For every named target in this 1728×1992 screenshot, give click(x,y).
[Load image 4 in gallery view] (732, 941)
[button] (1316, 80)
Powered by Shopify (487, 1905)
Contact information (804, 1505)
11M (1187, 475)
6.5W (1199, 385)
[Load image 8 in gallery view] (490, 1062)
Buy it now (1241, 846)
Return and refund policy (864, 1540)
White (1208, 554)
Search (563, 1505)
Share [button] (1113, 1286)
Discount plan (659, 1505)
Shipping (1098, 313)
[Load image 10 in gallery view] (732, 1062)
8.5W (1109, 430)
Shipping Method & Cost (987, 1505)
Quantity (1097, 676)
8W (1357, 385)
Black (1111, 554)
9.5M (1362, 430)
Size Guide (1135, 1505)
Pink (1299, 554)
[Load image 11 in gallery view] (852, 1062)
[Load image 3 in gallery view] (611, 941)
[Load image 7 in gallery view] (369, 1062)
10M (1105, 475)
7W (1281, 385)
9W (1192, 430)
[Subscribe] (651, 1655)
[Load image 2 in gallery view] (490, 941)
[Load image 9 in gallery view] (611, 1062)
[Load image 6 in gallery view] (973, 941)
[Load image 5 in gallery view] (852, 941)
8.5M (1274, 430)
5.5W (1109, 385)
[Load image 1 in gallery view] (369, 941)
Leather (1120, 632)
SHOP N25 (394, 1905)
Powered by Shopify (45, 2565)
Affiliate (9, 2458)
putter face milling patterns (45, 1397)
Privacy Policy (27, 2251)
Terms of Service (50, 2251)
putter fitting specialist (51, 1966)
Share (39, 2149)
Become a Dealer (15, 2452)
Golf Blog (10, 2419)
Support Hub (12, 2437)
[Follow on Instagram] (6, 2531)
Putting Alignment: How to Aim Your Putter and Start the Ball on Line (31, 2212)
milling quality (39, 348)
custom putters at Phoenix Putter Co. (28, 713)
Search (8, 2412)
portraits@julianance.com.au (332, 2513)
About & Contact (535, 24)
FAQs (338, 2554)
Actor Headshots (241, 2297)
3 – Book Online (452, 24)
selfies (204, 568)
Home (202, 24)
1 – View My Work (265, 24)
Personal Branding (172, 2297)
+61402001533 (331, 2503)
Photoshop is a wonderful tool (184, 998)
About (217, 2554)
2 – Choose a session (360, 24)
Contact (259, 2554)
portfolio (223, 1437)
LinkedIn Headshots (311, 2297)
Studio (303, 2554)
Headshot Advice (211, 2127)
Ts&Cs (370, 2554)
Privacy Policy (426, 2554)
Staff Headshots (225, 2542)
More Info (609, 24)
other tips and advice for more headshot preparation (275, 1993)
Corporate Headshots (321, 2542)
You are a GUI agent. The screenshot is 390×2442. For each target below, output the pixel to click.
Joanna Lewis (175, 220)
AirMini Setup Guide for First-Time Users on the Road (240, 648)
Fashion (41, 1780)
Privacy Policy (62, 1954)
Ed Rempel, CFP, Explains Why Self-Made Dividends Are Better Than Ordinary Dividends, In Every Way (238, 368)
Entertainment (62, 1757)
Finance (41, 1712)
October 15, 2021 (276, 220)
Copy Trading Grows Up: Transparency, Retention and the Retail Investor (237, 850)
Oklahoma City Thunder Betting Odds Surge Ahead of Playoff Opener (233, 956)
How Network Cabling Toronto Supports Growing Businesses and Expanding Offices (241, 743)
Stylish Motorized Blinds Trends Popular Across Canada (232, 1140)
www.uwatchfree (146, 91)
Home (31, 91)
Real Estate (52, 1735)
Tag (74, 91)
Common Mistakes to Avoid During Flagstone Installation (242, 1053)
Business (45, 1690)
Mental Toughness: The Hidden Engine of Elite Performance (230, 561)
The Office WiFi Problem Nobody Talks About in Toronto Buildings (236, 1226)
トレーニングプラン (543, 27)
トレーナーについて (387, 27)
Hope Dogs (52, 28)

> [What to do]: Using the entries above, repeat only the lines from the one containing "Joanna Lewis (175, 220)" through the one containing "www.uwatchfree (146, 91)", end lines included.

> [Worked solution]:
Joanna Lewis (175, 220)
AirMini Setup Guide for First-Time Users on the Road (240, 648)
Fashion (41, 1780)
Privacy Policy (62, 1954)
Ed Rempel, CFP, Explains Why Self-Made Dividends Are Better Than Ordinary Dividends, In Every Way (238, 368)
Entertainment (62, 1757)
Finance (41, 1712)
October 15, 2021 (276, 220)
Copy Trading Grows Up: Transparency, Retention and the Retail Investor (237, 850)
Oklahoma City Thunder Betting Odds Surge Ahead of Playoff Opener (233, 956)
How Network Cabling Toronto Supports Growing Businesses and Expanding Offices (241, 743)
Stylish Motorized Blinds Trends Popular Across Canada (232, 1140)
www.uwatchfree (146, 91)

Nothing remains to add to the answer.